Lisbeth Salander the heroine comes in for some stick for being so...well so thin and stick-like and so clever, the world's best hacker and apparently one step away from 'wish fulfillment' according to the person who had wanted it all relocated to Wiltshire or somewhere. Someone else found gaping holes in the plot and left it on the bus rather than carry it an inch further and then felt bad that whoever finds it will also lose several hours of their life discovering likewise, whilst another suggestion was that Enid Blyton contained more reality than this, though for the little I know about sado-masochism and sociopaths, those bits seemed as real as anything Noddy and Big Ears could conjure up.
So you can see I'm a little torn because I suspect The Girl With the Dragon Tattoo might be one of those books, a bit like Dan Brown's The Da Vinci Code, which readers who take themselves seriously and want others to do likewise should steer clear of.
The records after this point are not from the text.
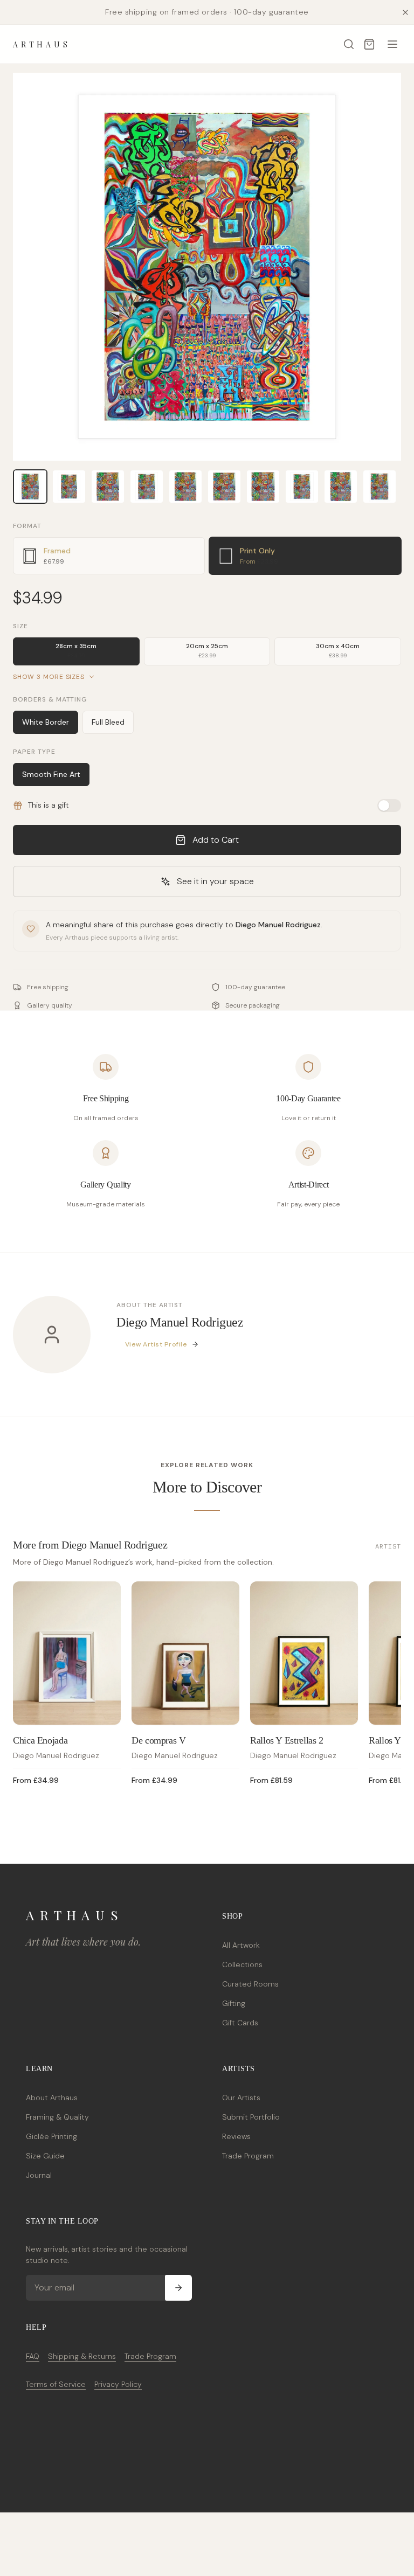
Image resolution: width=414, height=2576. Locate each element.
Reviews (236, 2136)
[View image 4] (146, 486)
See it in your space (215, 881)
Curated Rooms (250, 1984)
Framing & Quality (57, 2117)
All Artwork (241, 1945)
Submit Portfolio (251, 2117)
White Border (45, 722)
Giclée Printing (51, 2136)
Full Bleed (108, 722)
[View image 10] (379, 486)
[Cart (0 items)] (369, 44)
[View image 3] (108, 486)
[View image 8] (302, 486)
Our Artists (241, 2097)
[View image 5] (185, 486)
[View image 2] (69, 486)
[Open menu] (392, 44)
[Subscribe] (178, 2288)
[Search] (349, 44)
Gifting (233, 2003)
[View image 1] (30, 486)
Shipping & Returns (82, 2356)
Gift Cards (240, 2023)
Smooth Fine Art (51, 774)
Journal (39, 2175)
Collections (242, 1964)
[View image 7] (263, 486)
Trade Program (248, 2156)
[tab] (109, 555)
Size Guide (45, 2156)
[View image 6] (224, 486)
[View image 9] (340, 486)
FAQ (32, 2356)
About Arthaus (52, 2097)
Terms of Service (56, 2384)
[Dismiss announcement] (405, 12)
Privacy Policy (118, 2384)
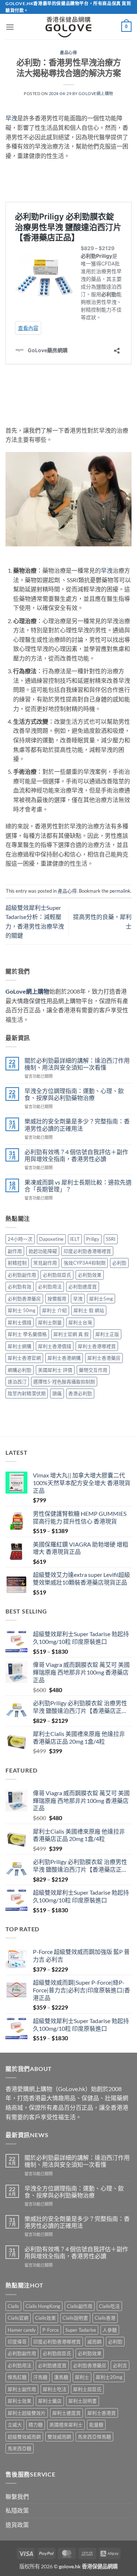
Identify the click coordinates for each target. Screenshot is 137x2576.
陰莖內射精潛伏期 (27, 1393)
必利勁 (119, 1263)
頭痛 (57, 1393)
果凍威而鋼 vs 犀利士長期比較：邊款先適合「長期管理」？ (78, 1186)
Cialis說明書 (75, 2318)
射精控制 (17, 1263)
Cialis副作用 (79, 2306)
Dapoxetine (51, 1239)
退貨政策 (17, 2524)
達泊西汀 (17, 1382)
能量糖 (96, 2425)
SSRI (110, 1239)
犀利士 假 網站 (88, 1310)
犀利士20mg (109, 2377)
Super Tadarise (80, 2330)
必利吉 (120, 2365)
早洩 (11, 117)
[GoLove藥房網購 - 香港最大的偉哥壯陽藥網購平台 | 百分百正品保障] (68, 26)
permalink (120, 891)
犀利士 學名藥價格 (27, 1334)
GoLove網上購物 (96, 93)
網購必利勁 (19, 1370)
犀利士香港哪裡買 (97, 1346)
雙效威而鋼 (59, 2437)
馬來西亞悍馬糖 (94, 2437)
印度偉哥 (17, 2342)
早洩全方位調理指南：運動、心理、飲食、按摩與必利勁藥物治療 (74, 1094)
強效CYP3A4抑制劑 (85, 1263)
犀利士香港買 (101, 2413)
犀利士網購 (19, 1346)
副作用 (15, 1251)
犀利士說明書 (82, 2401)
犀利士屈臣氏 (87, 2389)
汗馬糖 (40, 2377)
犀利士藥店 (50, 2401)
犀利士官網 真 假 (71, 1334)
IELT (75, 1239)
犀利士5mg (101, 1299)
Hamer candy (22, 2330)
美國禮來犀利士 (66, 2425)
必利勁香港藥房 (24, 1299)
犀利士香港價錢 (54, 1346)
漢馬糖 (61, 2377)
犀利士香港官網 (24, 1358)
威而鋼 (94, 2342)
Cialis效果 (45, 2318)
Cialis (13, 2306)
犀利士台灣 (80, 1322)
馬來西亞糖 (19, 2448)
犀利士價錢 (19, 1322)
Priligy (92, 1239)
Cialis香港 (105, 2318)
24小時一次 (20, 1239)
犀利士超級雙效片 (27, 2413)
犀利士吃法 (54, 2389)
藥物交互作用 (93, 1370)
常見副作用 (45, 1263)
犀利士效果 (19, 2401)
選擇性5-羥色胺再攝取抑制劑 (64, 1382)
There must be diatribes about poor writing, and absent editors who should have lopped off 200 pages at least, then we must bemoan the demise of the nation's reading standards if everyone's giving this 5* when it's so clearly rubbish...except thankfully I'm not any of those so I can tell you unashamedly that I really enjoyed it.
Never has the train arrived in Paddington quite so fast before, never have I been sneaking a few more pages on the platform and then a few more between tube stops, never have I felt slightly sick at the thought that the battery might run out on the e reader and where would that leave me on the journey home, and never have I arrived home and turned my back on a book I am loving (Romantic Moderns) in order to switch the e reader on and finish this one first. I wouldn't give it 5* but nor would I give it 1*, anything that gets me to London and back and doesn't send me to sleep is good enough for me and the e reader perfect for the book you might not want to keep on the shelves.
By the way, what do you think...I'm considering buying a Kindle. With apologies to Sony, Amazon are streaking way ahead with this thing, a far greater selection of books and all much cheaper than Waterstones, and whilst I know all this is really exercising the publishers at the moment it's a question of basic economics out here and needs must. Whilst never replacing books, to my complete surprise the e reader has slowly but surely become intrinsic to my reading life and I wouldn't be without it.